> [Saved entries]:
-=-=-

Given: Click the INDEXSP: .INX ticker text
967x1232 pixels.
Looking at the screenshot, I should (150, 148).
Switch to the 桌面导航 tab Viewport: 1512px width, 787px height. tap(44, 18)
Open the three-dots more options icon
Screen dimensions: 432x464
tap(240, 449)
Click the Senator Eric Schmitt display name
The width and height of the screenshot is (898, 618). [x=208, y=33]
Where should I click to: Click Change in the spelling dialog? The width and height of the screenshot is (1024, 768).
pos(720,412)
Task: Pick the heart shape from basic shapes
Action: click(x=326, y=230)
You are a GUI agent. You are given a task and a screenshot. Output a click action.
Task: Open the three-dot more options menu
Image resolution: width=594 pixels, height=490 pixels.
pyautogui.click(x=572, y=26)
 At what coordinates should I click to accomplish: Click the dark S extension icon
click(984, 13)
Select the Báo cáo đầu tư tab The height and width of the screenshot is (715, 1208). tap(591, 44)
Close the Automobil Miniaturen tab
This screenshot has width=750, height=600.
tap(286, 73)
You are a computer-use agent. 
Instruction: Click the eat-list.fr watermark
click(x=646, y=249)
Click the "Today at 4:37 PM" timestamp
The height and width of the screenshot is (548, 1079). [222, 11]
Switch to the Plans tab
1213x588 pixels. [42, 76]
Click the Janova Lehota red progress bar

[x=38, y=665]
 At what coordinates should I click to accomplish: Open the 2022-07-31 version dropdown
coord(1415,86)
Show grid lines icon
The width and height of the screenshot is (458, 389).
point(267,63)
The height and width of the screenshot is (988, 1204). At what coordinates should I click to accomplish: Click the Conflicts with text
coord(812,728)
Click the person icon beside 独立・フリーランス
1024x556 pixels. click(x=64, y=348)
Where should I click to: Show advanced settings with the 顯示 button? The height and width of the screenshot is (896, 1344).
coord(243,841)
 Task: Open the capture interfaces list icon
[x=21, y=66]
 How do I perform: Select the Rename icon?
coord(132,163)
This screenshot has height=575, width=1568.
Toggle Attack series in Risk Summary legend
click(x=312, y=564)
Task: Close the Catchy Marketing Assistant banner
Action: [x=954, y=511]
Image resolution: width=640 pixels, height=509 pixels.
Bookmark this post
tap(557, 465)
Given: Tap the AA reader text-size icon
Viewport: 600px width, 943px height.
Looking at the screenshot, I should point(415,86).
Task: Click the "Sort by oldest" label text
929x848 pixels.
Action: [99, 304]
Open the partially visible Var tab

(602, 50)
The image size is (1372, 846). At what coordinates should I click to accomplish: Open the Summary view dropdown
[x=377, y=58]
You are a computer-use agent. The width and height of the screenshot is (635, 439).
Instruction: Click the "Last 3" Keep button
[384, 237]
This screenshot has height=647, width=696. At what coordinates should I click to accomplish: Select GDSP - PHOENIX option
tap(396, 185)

-=-=-

> [About this task]: Please return, exactly as written, the line containing "929x848 pixels." and every line after it through the end of the records above, and nothing else.

> [Reply]:
929x848 pixels.
Action: [99, 304]
Open the partially visible Var tab

(602, 50)
The image size is (1372, 846). At what coordinates should I click to accomplish: Open the Summary view dropdown
[x=377, y=58]
You are a computer-use agent. The width and height of the screenshot is (635, 439).
Instruction: Click the "Last 3" Keep button
[384, 237]
This screenshot has height=647, width=696. At what coordinates should I click to accomplish: Select GDSP - PHOENIX option
tap(396, 185)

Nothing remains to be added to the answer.